The experimental results of tracking target are shown in Figure 8, Figure 9, Figure 10 and Figure 11, where the target is moving towards a random direction with a slowly increasing velocity earlier and then reduced to a normal level later. The tracking component can accurately capture the target in the visual field and driving the CHSM to adjust its pose (according to the Kinematics Equations (11)–(18)) to focus on the target, which means the target always appears at the center of the camera’s perceived screen in every frame. In that case, the moving trajectory of CHSM’s endpoint should be identical to the target as closely as possible. The CHSM’s moving in the Y-axis is limited to a narrow range due to the scale adaptation of the tracking component.
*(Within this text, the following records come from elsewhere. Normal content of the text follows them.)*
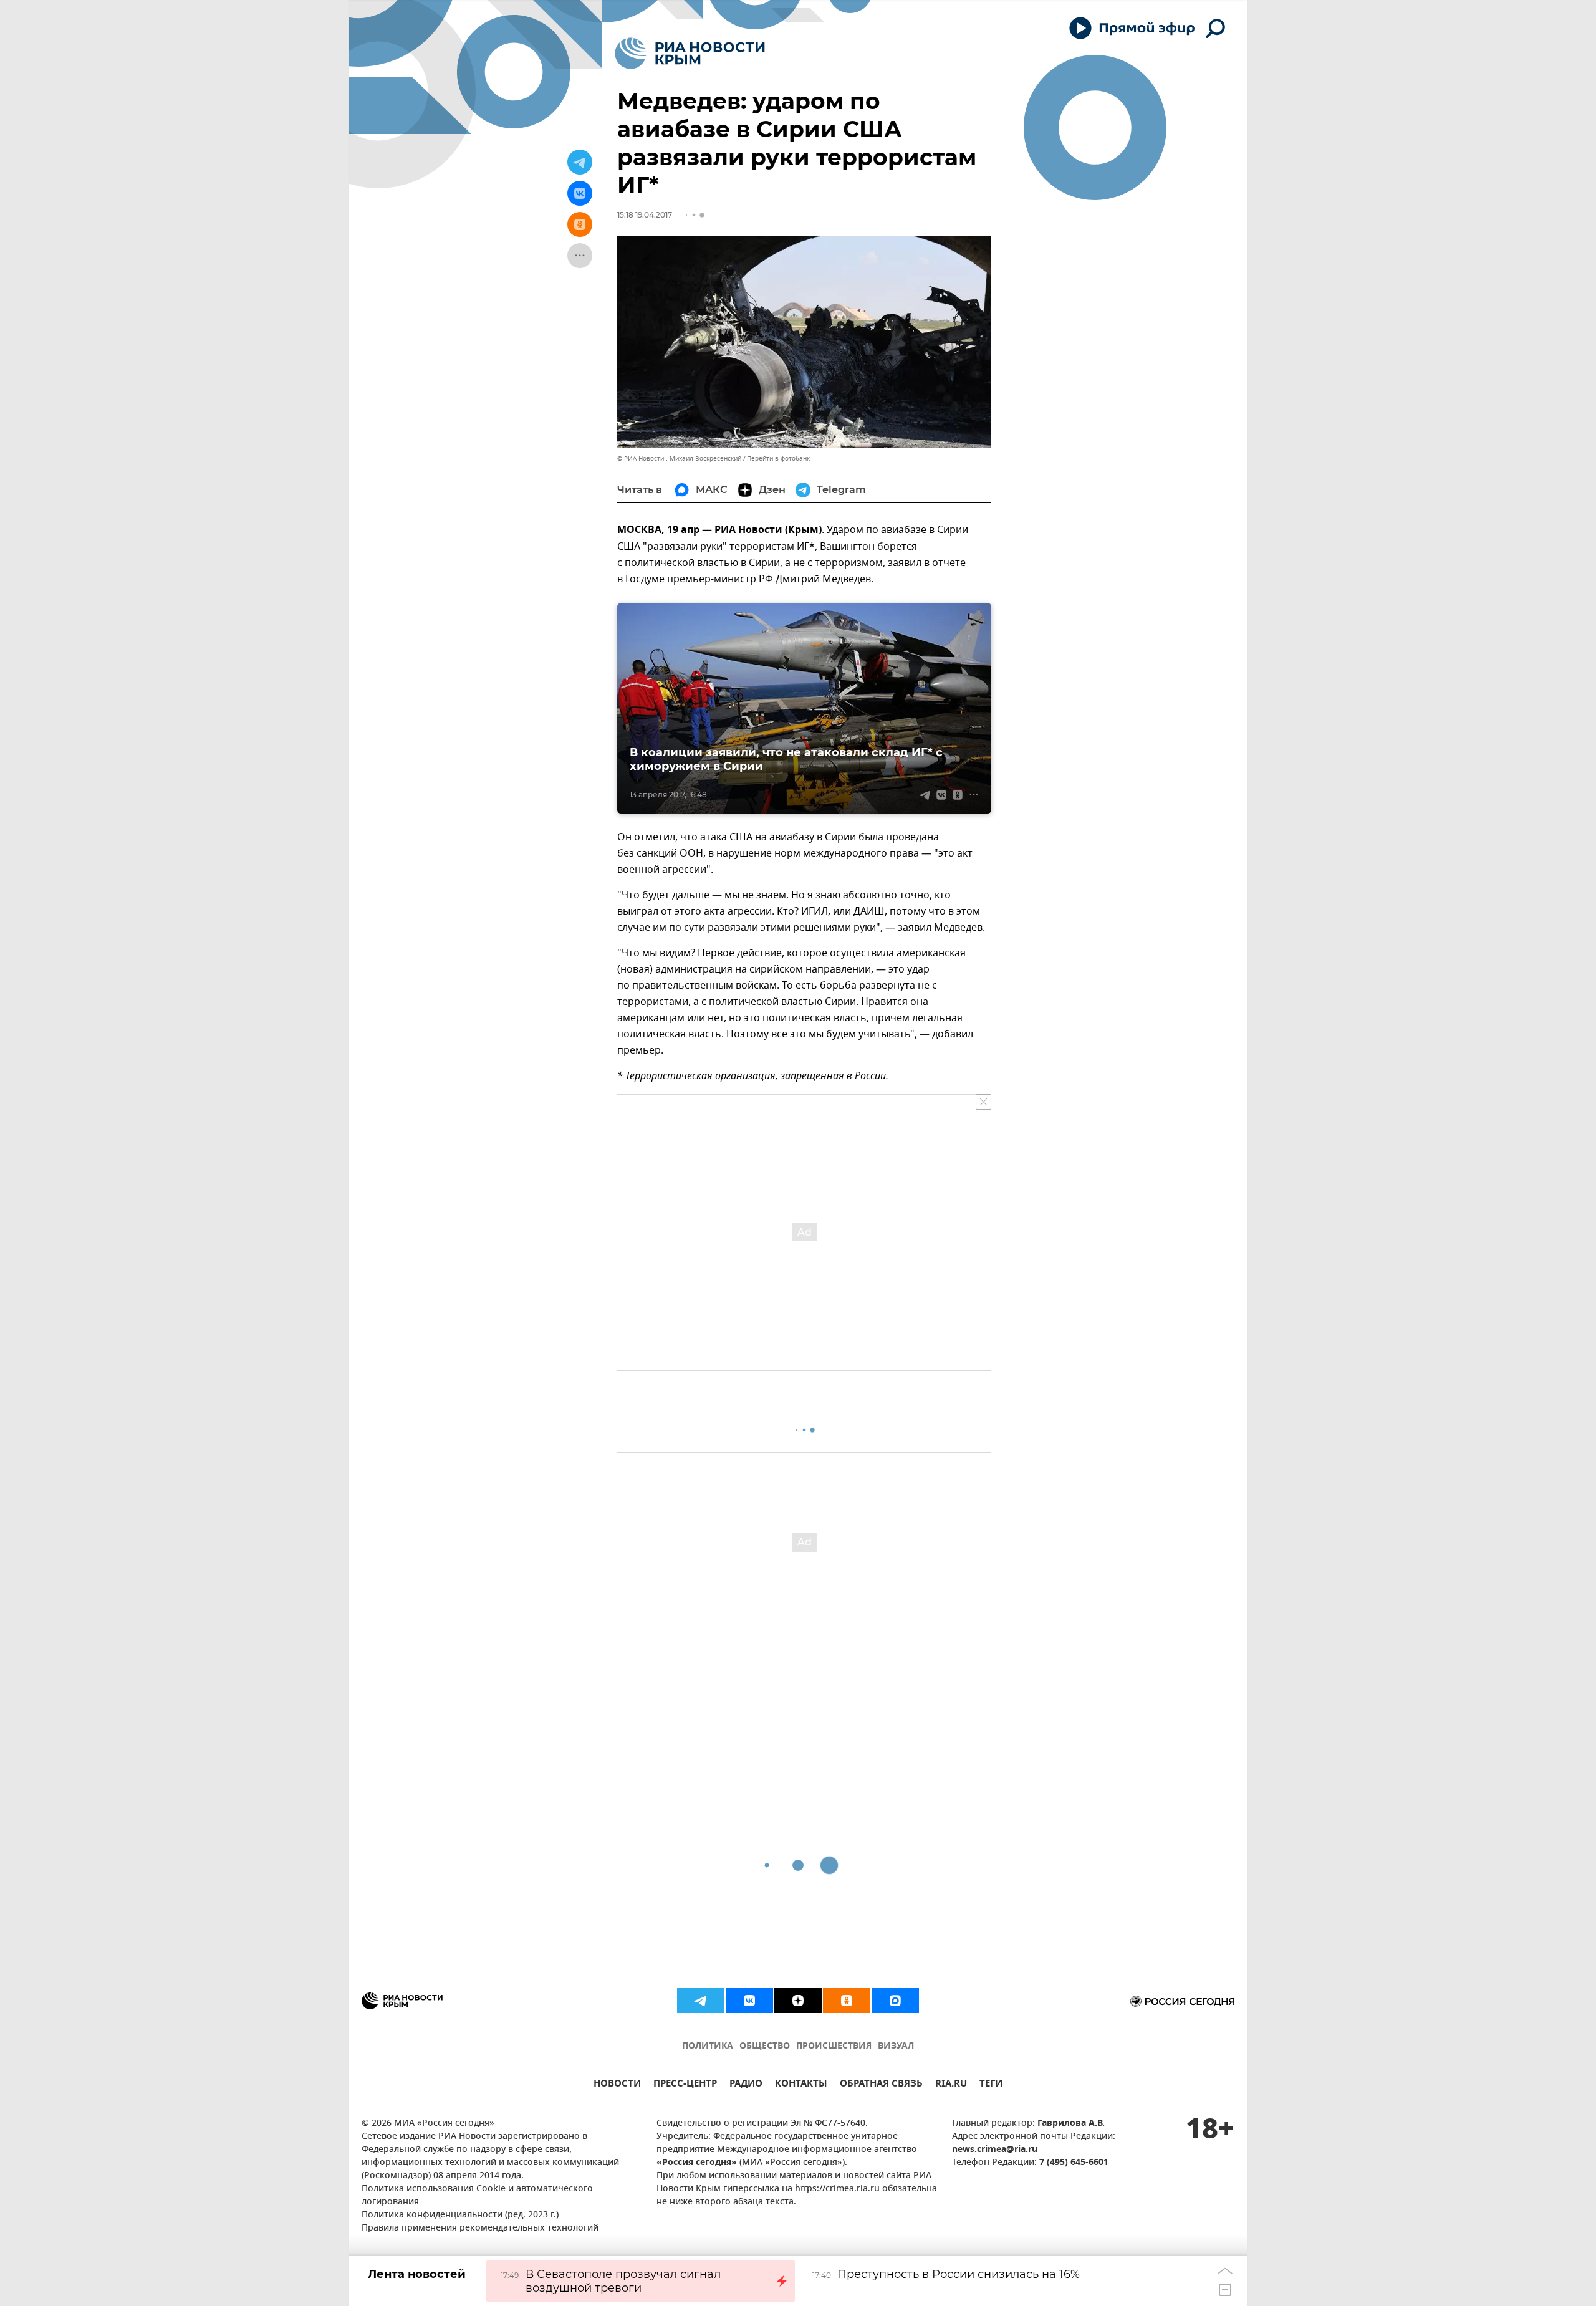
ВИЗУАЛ (896, 2046)
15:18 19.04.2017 (644, 214)
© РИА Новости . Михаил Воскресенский (679, 458)
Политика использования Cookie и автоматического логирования (477, 2195)
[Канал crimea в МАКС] (895, 2000)
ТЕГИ (990, 2085)
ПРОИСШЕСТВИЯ (834, 2046)
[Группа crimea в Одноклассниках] (846, 2000)
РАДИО (745, 2085)
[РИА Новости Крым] (689, 53)
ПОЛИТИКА (707, 2046)
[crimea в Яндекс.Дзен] (798, 2000)
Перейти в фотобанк (778, 458)
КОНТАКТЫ (801, 2085)
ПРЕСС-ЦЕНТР (685, 2085)
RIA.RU (951, 2085)
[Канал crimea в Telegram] (700, 2000)
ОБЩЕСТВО (764, 2046)
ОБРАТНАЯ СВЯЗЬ (881, 2085)
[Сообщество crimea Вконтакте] (749, 2000)
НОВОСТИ (617, 2085)
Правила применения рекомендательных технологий (480, 2228)
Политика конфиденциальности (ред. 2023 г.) (460, 2215)
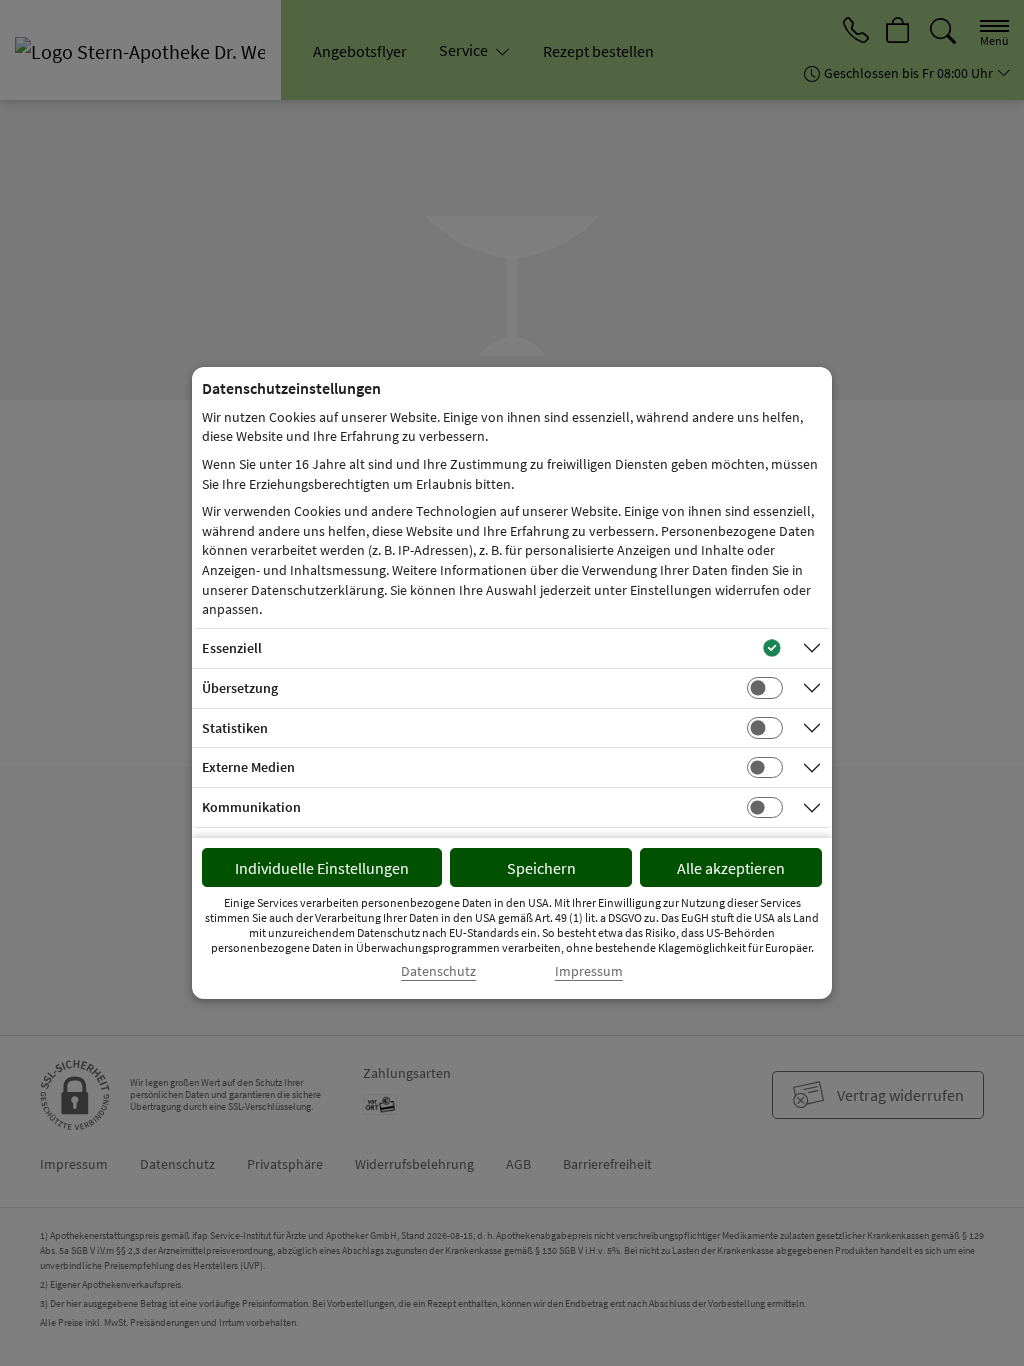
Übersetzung (240, 688)
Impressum (589, 971)
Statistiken (235, 728)
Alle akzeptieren (731, 868)
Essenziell (232, 648)
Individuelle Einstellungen (322, 868)
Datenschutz (438, 971)
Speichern (541, 868)
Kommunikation (251, 807)
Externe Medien (248, 767)
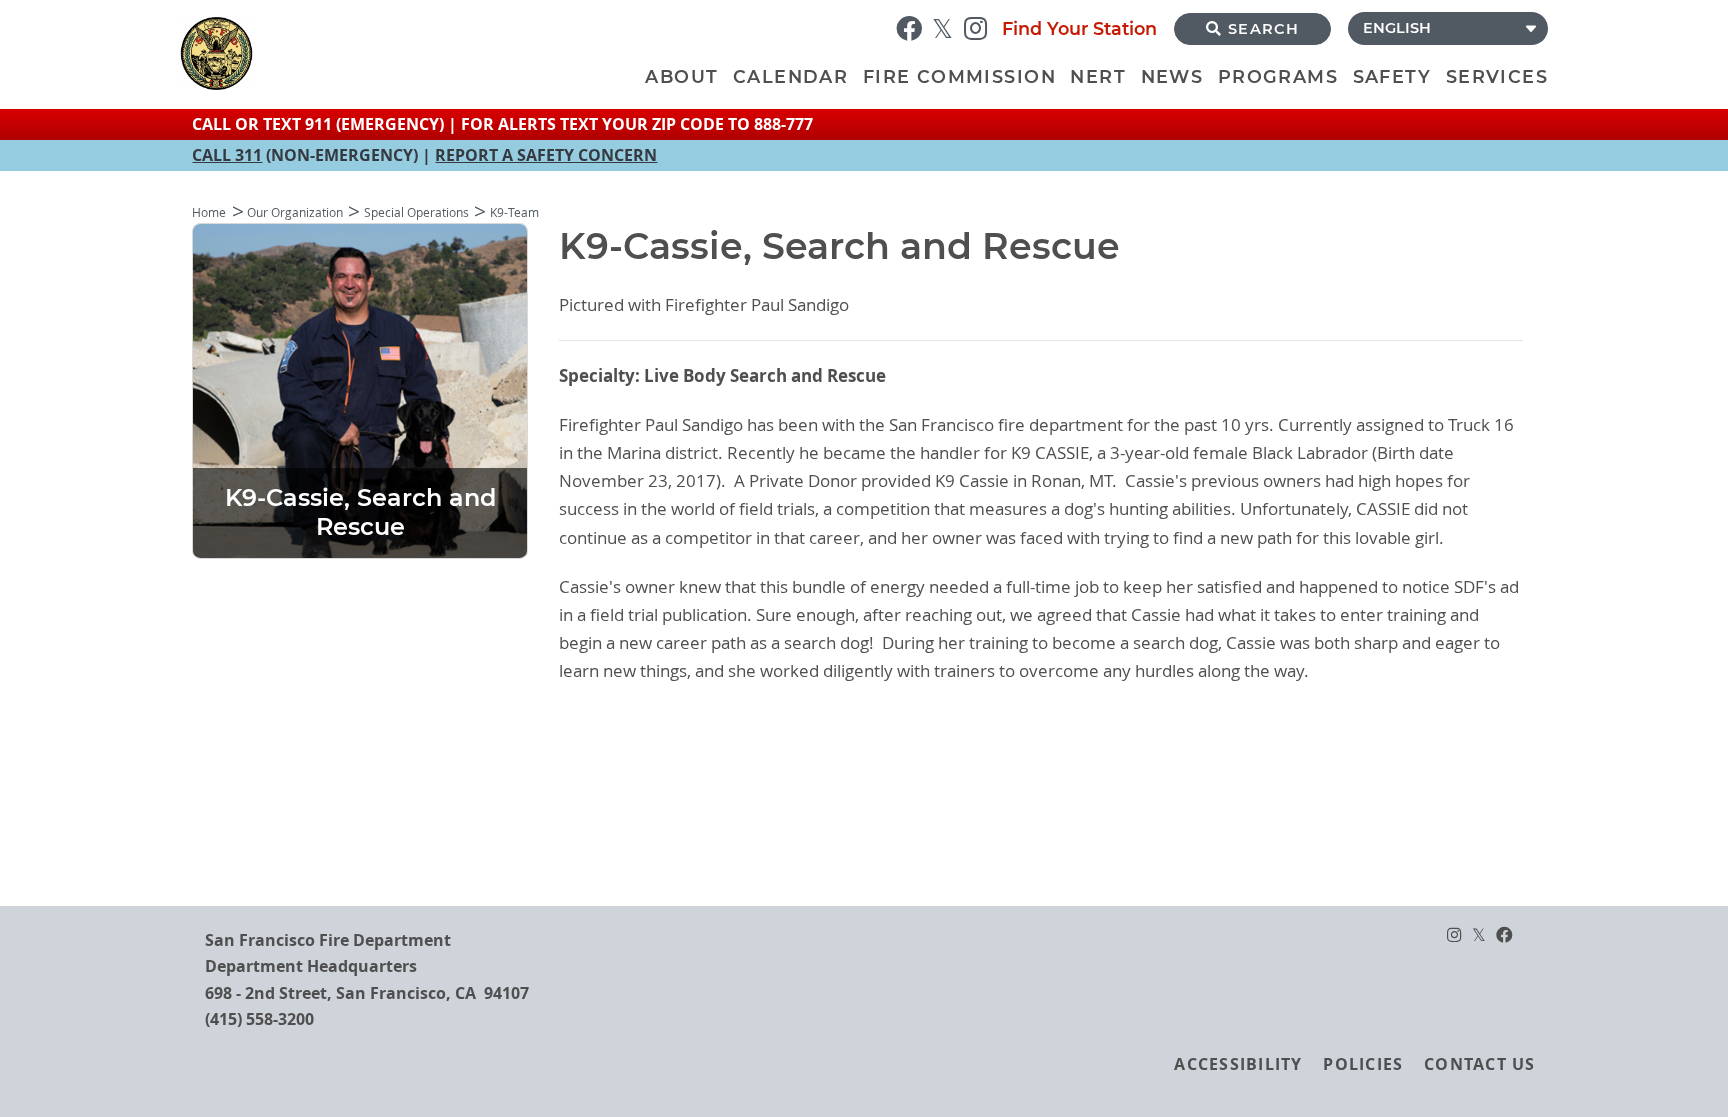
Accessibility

Figure 9 and Figure 10 show the experimental result of the X-axis and Z-axis, respectively.

The subscript labels

d, r

represent the target and the CHSM’s endpoint respectively and have the same meaning in the Figure 11.

CHSM has a good tracking performance with the target except for a little delay. The absolute value of error has the same variation tendency as the target’s moving speed which may be caused by the limited sampling scope of the tracking component.

Figure 12 shows the recorded perspective from the camera when the target is moving dragged by a rope and four frames are selected as representatives. The target is detected and highlighted by a green bounding box which is nearly located in the center of the frames. When the target moves, the tracking component detects the target’s new position and guides the CHSM to focus on the target so that the bounding box looks such as rooting on the center. The bounding box’s deviation from the center has the same tendency as the error (shown in Figure 11).

5. Conclusion and Future Work

In this paper, we introduce a cable-driven hyper-redundant snake-like manipulator (CHSM), then build up a rigorous forward kinematics model base on coordinate transformation and a simplified inverse kinematics model via geometry relationships which has a low time-consuming for real-time control. The correlation filter technique is introduced to get on well with the tracking task, optimized for the adaptive scale variation, and improved on the robustness under the visual servo. The experimental result shows that CHSM has a good trajectory tracking performance and is endowed with some intelligence by the visual tracking technique. This work brings an advanced computer vision technique into the cable-driven snake-like manipulator to form an intelligent scheme. This scheme can be conveniently expanded for more advanced computer vision techniques involved on comprehensive tasks.

The future work will be carried out as follows. The weight of one tubular unit is a little beyond our expectation which restricts the extension for several units and impacts loading capacity. We have considered two aspects for optimizing it, reducing the radius of the tubular structure or finding an advanced composite material (e.g., carbon fiber reinforced polymer, etc.) instead of steel. The study of this paper is launched on the assumption that the end-effector is restricted to keeping horizontal orientation so that the camera’s field of view is limited to some degree. In future work, this restriction will be relieved, and the end-effector can orientate toward any direction to assure that the manipulator can respond with minimal translation or rotation which is critical under the high-speed tracking circumstance. Meanwhile, the inverse kinematics and control loop should be redesigned.

Author Contributions

Conceptualization, J.T. and Z.C.; methodology, J.T. and Z.C.; software, Q.Z. and L.Q.; validation, Q.Z. and L.Q.; formal analysis, Y.N.; investigation, Q.Z. and L.Q.; resources, Z.C. and Y.N.; data curation, Q.Z.; writing—original draft preparation, Q.Z.; writing—review and editing, J.T. and Z.C.; visualization, Y.N.; supervision, J.T. and Y.N.; project administration, Y.N., J.T. and Z.C. All authors have read and agreed to the published version of the manuscript.

Funding

This research received no external funding.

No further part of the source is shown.